▸ Pokazane informacje

====

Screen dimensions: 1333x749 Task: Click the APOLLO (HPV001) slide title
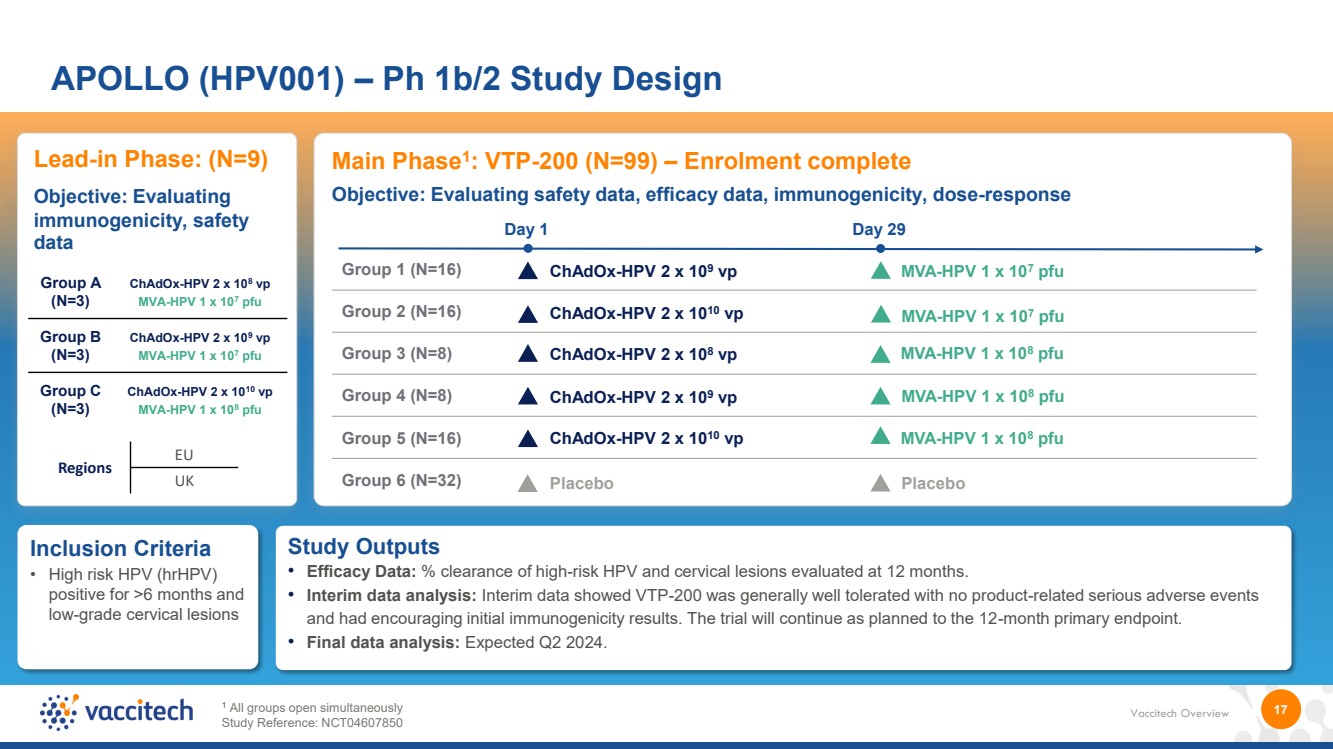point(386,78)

====

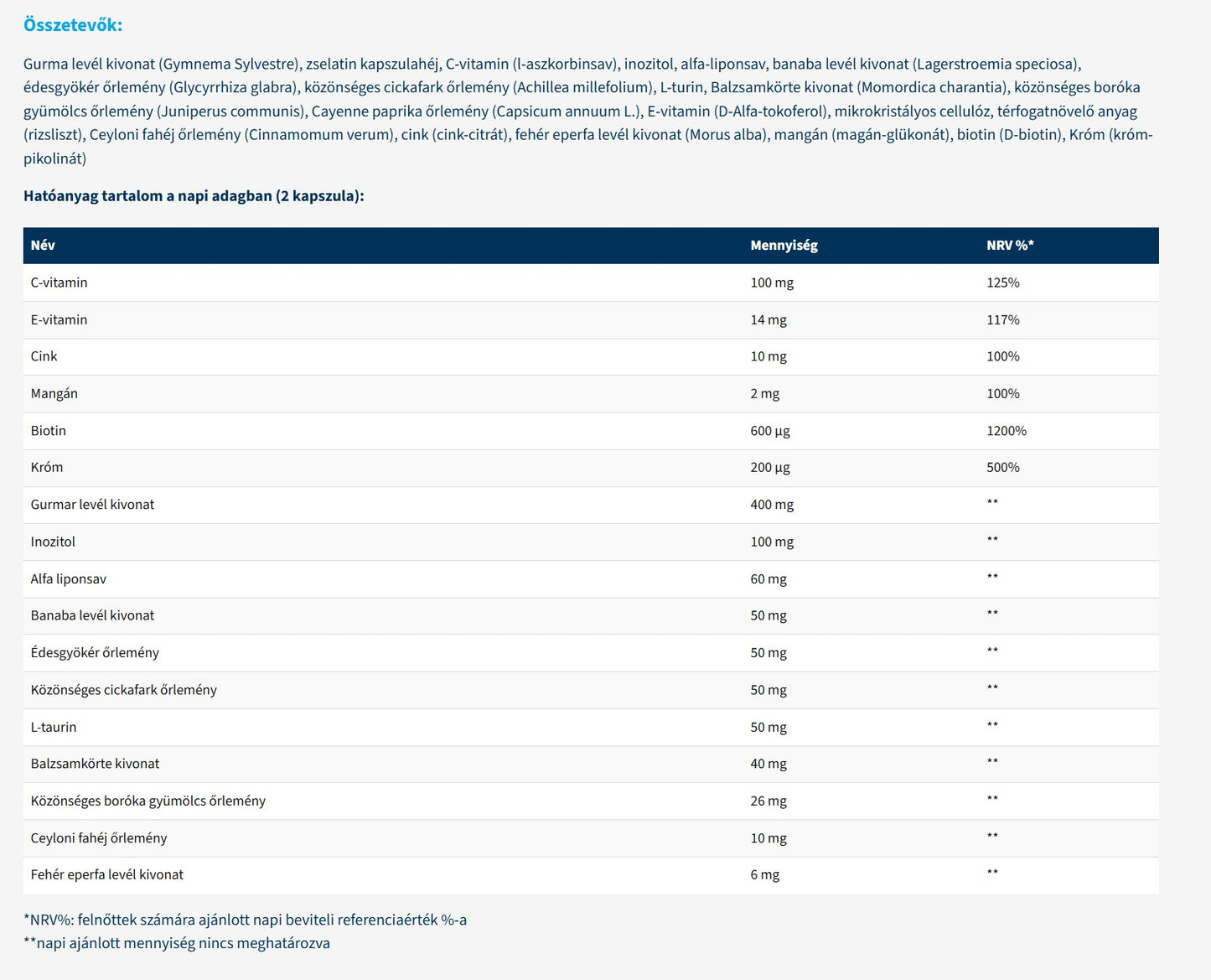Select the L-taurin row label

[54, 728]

====

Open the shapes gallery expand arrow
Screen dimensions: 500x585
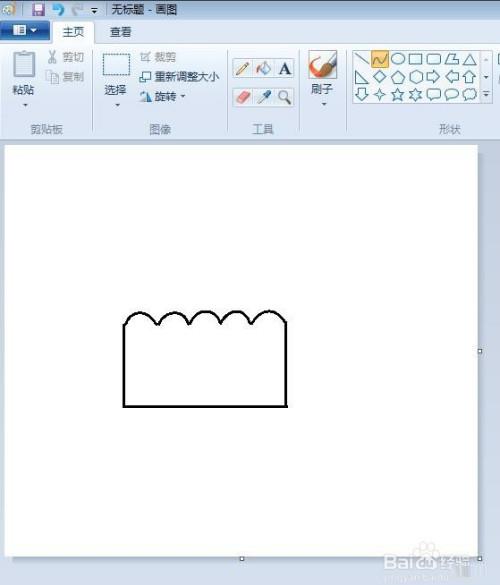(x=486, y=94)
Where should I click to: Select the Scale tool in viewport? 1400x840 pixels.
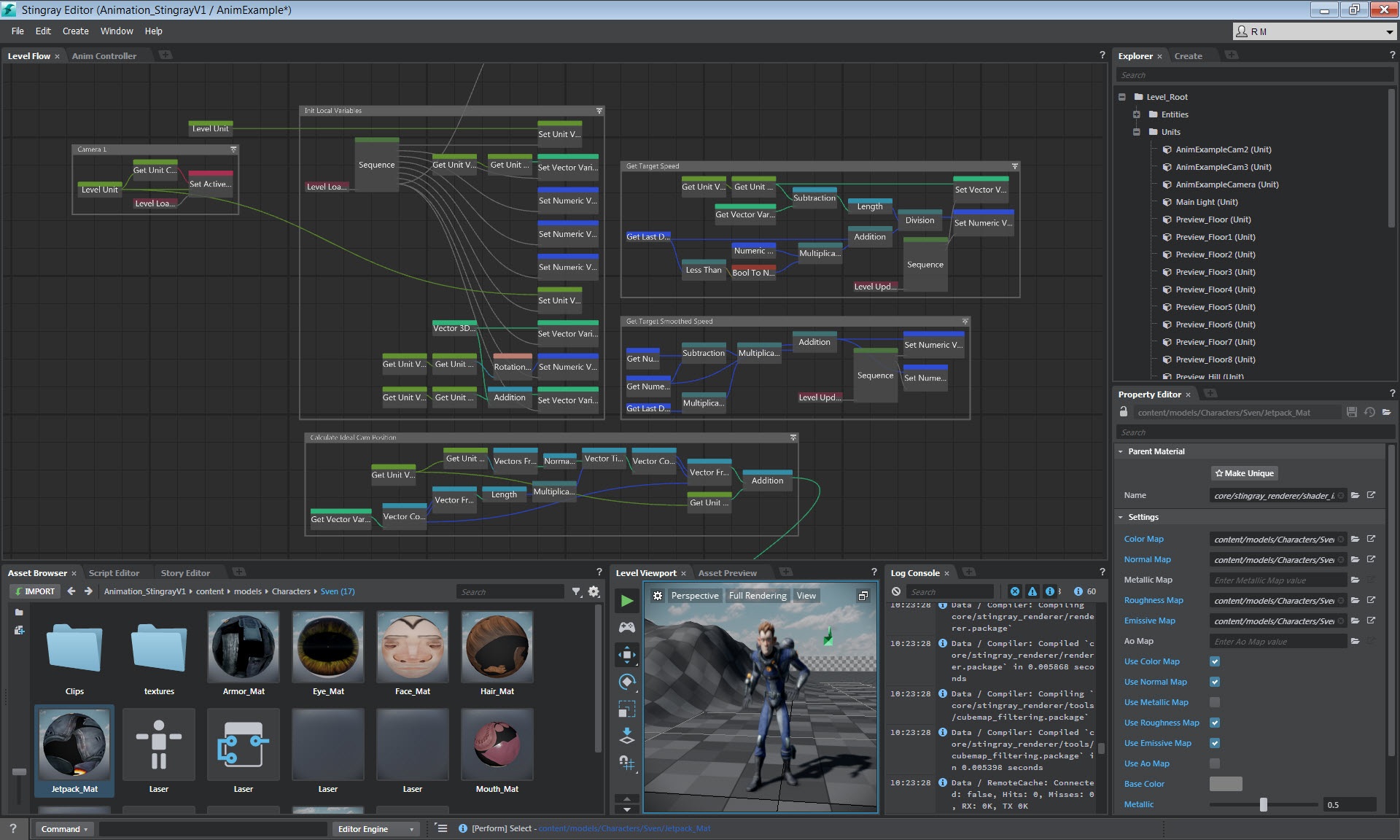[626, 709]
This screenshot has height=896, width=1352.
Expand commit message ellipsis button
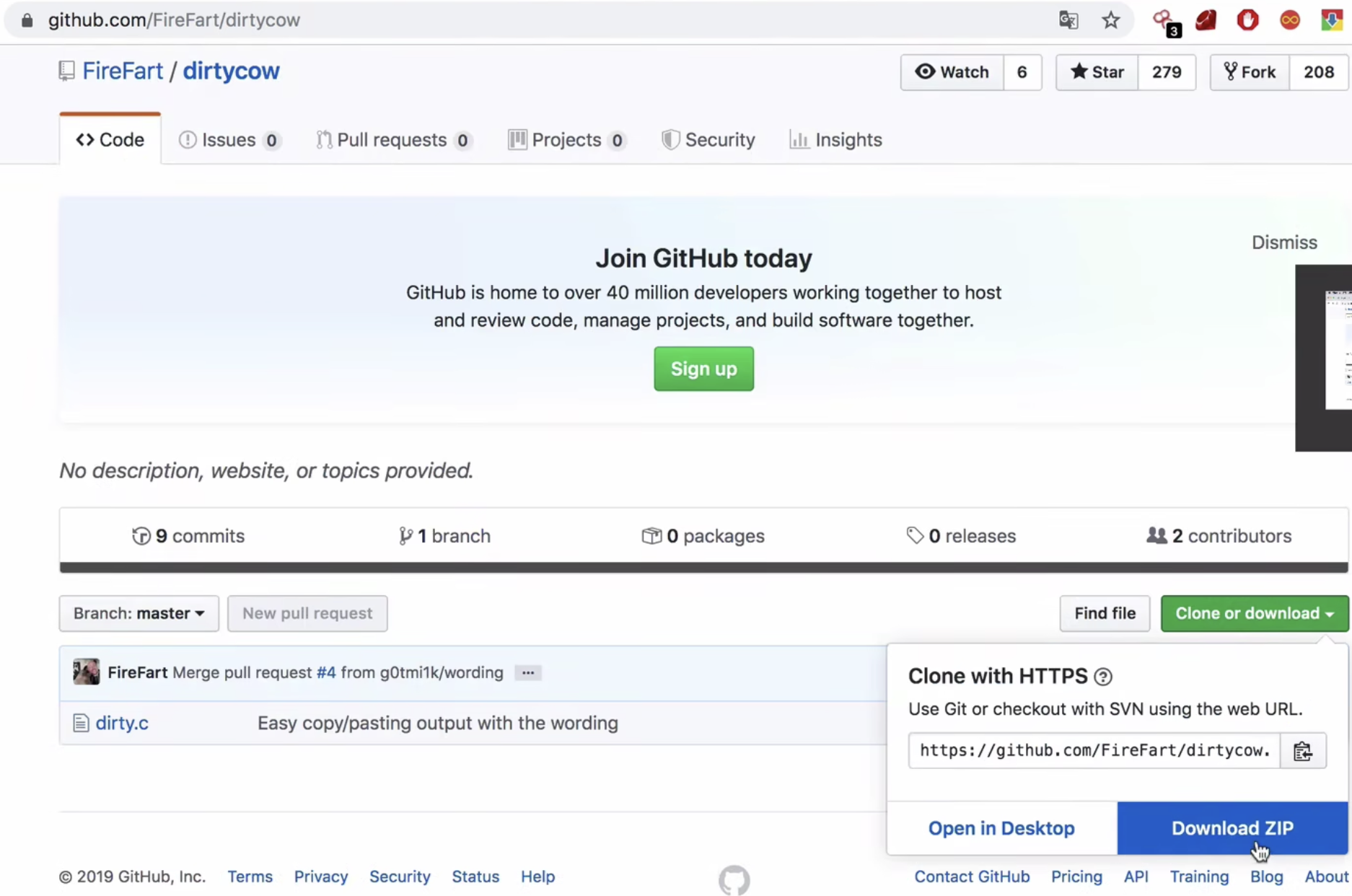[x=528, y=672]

====

Zmień „slide title” na „slide heading” w rekordach między wierszem zawierającym „Screen dimensions: 1333x749” a wierszem zawierającym „point(386,78)”, włącznie z nimi, i podaj ponownie tylko te wiersze, poza tym bez zmian. Pomiń w odpowiedzi obrazy.

Screen dimensions: 1333x749 Task: Click the APOLLO (HPV001) slide heading
point(386,78)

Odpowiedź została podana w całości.